[Performance Issue] FlashInfer shows no performance improvement with FP8 compared to BF16 in BatchDecodeWithPagedKVCacheWrapper with page_size=1

Open cscyuge opened this issue 7 months ago • 1 comments

Description

When using FlashInfer for decode operations with page_size=1, no performance improvement is observed when using FP8 data type compared to BF16. This contradicts theoretical expectations, as FP8 should provide better memory bandwidth utilization.

Reproduction

import torch
import triton
import flashinfer

class FlashInferWrapper:
    def __init__(self, kv_layout="NHD", kv_dtype=torch.bfloat16):
        self.page_size = 1
        self.kv_layout = kv_layout
        self.kv_dtype = kv_dtype
        self.workspace_buffer = torch.empty(512 * 1024 * 1024, dtype=torch.uint8, device="cuda")
        self.decode_wrapper = flashinfer.BatchDecodeWithPagedKVCacheWrapper(
            self.workspace_buffer, self.kv_layout, use_tensor_cores=True
        )
        
    def prepare_kv_cache(self, batch_size, kv_len, head_dim, num_kv_heads):
        k_data = torch.randn(batch_size * kv_len, num_kv_heads, head_dim, dtype=torch.bfloat16).to("cuda")
        v_data = torch.randn(batch_size * kv_len, num_kv_heads, head_dim, dtype=torch.bfloat16).to("cuda")
        kv_indptr = torch.arange(0, batch_size + 1).int().to("cuda") * kv_len
        kv_indices = torch.arange(0, batch_size * kv_len).int().to("cuda")
        kv_last_page_len = torch.full(
            (batch_size,), (kv_len - 1) % self.page_size + 1, dtype=torch.int32
        ).to("cuda")
        return k_data, v_data, kv_indptr, kv_indices, kv_last_page_len
    
    def update_decode(self, batch_size, kv_len, head_dim, num_heads, num_kv_heads):
        k_data, v_data, kv_indptr, kv_indices, kv_last_page_len = self.prepare_kv_cache(batch_size, kv_len, head_dim, num_kv_heads)
        self.decode_wrapper.plan(
            kv_indptr,
            kv_indices,
            kv_last_page_len,
            num_heads,
            num_kv_heads,
            head_dim,
            self.page_size,
            q_data_type=torch.bfloat16,
            kv_data_type=self.kv_dtype,
            non_blocking=True,
        )
        return k_data, v_data
    
    def forward_decode(self, q, kv_cache):
        return self.decode_wrapper.run(q, kv_cache)

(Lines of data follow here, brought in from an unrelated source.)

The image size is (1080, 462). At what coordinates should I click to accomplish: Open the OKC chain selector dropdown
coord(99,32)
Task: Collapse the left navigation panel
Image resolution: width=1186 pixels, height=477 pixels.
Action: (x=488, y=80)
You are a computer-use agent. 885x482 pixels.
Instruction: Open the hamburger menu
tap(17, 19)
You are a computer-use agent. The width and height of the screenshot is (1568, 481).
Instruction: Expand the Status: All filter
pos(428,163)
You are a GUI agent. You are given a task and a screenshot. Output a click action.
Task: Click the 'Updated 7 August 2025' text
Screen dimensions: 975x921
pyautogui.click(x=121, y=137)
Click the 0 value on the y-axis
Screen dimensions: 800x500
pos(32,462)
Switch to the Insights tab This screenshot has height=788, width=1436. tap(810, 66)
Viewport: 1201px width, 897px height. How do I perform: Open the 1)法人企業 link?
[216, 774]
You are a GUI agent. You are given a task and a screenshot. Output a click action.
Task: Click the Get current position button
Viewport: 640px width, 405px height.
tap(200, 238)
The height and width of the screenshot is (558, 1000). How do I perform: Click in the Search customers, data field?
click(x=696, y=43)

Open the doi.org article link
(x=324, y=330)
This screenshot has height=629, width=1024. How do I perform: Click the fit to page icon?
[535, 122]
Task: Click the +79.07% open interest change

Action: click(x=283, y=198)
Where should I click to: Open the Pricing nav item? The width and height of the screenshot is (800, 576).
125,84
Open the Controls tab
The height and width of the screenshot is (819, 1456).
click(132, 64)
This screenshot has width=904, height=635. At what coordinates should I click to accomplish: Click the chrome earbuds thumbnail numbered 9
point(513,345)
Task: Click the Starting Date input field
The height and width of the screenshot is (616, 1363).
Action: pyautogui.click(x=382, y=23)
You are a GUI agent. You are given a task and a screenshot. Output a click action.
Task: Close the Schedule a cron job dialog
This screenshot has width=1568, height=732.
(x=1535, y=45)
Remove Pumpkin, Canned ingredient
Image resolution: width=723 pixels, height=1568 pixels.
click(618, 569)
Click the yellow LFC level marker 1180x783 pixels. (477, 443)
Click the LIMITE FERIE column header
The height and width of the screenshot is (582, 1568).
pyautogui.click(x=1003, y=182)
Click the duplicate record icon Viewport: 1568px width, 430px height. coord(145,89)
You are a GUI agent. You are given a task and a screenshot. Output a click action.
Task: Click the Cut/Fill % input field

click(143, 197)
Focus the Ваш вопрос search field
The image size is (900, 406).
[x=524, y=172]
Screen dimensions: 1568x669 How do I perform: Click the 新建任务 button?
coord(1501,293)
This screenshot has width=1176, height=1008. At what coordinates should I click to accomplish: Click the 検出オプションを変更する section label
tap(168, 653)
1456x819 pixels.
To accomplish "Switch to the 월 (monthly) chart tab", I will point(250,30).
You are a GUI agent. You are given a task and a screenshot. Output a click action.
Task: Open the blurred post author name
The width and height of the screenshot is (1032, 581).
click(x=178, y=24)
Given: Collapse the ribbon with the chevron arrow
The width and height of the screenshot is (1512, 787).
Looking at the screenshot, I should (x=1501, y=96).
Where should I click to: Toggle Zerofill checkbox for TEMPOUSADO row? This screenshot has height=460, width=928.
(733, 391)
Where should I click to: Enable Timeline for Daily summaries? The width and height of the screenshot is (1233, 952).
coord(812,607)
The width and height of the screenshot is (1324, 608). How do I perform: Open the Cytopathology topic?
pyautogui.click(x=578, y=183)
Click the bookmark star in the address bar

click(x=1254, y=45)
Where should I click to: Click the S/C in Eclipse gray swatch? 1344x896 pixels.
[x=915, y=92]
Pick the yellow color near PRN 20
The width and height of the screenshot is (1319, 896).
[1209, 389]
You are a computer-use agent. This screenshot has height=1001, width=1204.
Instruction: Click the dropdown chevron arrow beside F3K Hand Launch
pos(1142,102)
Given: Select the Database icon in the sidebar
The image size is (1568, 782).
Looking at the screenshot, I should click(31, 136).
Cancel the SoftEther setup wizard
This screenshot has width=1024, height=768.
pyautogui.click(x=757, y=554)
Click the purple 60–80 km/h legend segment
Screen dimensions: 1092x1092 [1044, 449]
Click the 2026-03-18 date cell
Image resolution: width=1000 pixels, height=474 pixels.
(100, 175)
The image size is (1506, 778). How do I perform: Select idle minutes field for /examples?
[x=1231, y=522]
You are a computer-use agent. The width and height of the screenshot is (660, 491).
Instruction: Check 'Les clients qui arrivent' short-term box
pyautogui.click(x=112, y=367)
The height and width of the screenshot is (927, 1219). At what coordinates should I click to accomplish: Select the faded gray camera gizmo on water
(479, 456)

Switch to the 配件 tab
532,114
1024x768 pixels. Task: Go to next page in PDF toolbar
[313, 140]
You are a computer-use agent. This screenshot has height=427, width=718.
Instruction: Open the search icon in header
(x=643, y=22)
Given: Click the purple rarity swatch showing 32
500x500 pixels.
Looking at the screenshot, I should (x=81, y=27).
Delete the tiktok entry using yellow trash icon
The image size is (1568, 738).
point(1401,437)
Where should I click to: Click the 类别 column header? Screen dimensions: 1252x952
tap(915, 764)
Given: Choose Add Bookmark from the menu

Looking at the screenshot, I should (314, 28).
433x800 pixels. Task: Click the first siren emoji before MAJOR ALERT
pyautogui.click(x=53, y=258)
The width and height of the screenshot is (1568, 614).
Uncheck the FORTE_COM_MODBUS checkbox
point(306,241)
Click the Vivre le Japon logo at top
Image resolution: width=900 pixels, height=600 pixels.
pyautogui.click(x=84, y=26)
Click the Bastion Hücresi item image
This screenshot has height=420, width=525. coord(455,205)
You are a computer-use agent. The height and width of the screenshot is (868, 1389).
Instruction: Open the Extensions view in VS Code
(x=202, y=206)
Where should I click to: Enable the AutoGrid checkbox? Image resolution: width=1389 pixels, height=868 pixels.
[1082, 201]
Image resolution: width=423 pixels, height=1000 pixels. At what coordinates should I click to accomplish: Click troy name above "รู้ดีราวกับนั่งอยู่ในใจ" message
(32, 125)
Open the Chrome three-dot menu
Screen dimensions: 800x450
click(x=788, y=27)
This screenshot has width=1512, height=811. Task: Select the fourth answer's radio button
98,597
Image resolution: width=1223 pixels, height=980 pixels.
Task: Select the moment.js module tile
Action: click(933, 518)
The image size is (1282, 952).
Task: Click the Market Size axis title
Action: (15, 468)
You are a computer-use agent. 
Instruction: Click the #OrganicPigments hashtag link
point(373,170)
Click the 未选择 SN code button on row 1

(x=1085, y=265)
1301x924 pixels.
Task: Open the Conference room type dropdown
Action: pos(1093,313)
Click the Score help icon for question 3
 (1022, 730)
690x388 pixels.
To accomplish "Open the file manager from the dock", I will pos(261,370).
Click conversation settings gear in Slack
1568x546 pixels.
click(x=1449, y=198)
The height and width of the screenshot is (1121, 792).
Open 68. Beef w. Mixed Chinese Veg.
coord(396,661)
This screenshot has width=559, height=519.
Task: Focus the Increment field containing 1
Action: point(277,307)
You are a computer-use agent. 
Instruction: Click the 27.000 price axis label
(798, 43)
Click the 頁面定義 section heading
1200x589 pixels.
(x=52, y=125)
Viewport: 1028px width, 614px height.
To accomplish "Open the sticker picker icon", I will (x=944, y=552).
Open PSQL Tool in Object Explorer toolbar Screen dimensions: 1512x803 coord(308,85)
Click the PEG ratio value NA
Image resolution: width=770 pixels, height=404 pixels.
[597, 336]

def perf_flashinfer_decode(batch_size, kv_len, d, H, H_kv):
    flashinfer_wrapper = FlashInferWrapper(kv_dtype=torch.bfloat16)
    q = torch.randn(batch_size, H, d).bfloat16().to("cuda")
    k_data, v_data = flashinfer_wrapper.update_decode(batch_size, kv_len, d, H, H_kv)
    kv_cache = torch.cat([k_data, v_data], dim=1)
    kv_cache = kv_cache.view(batch_size*kv_len, 2, 1, H_kv, d)
    
    def fn():
        o = flashinfer_wrapper.forward_decode(q, kv_cache)
    ms = triton.testing.do_bench(fn, quantiles=[0.5])
    return ms/1e3

def perf_flashinfer_decode_fp8(batch_size, kv_len, d, H, H_kv):
    flashinfer_wrapper = FlashInferWrapper(kv_dtype=torch.float8_e4m3fn)
    q = torch.randn(batch_size, H, d).bfloat16().to("cuda")
    k_data, v_data = flashinfer_wrapper.update_decode(batch_size, kv_len, d, H, H_kv)
    kv_cache = torch.cat([k_data, v_data], dim=1)
    kv_cache = kv_cache.view(batch_size*kv_len, 2, 1, H_kv, d)
    kv_cache = kv_cache.to(torch.float8_e4m3fn)
    
    def fn():
        o = flashinfer_wrapper.forward_decode(q, kv_cache)
    
    ms = triton.testing.do_bench(fn, quantiles=[0.5])
    return ms/1e3

if __name__ == "__main__":
    batch_size = 64
    kv_len = 8192
    d = 128  
    H = 40   
    H_kv = 8
    time_ms = perf_flashinfer_decode(batch_size, kv_len, d, H, H_kv)
    print(f"bf16 time cost: {time_ms*1e3:.3f} ms")
    time_ms = perf_flashinfer_decode_fp8(batch_size, kv_len, d, H, H_kv)
    print(f"fp8 time cost: {time_ms*1e3:.3f} ms")

results:

bf16 time cost: 0.703 ms
fp8 time cost: 0.710 ms

Environment Information

GPU: H20
FlashInfer Version: flashinfer-python 0.2.3+cu124torch2.5
CUDA Version: 12.4

Apr 18 '25 10:04 cscyuge

I have same question on L20 performance #914

Apr 21 '25 07:04 yongchaoding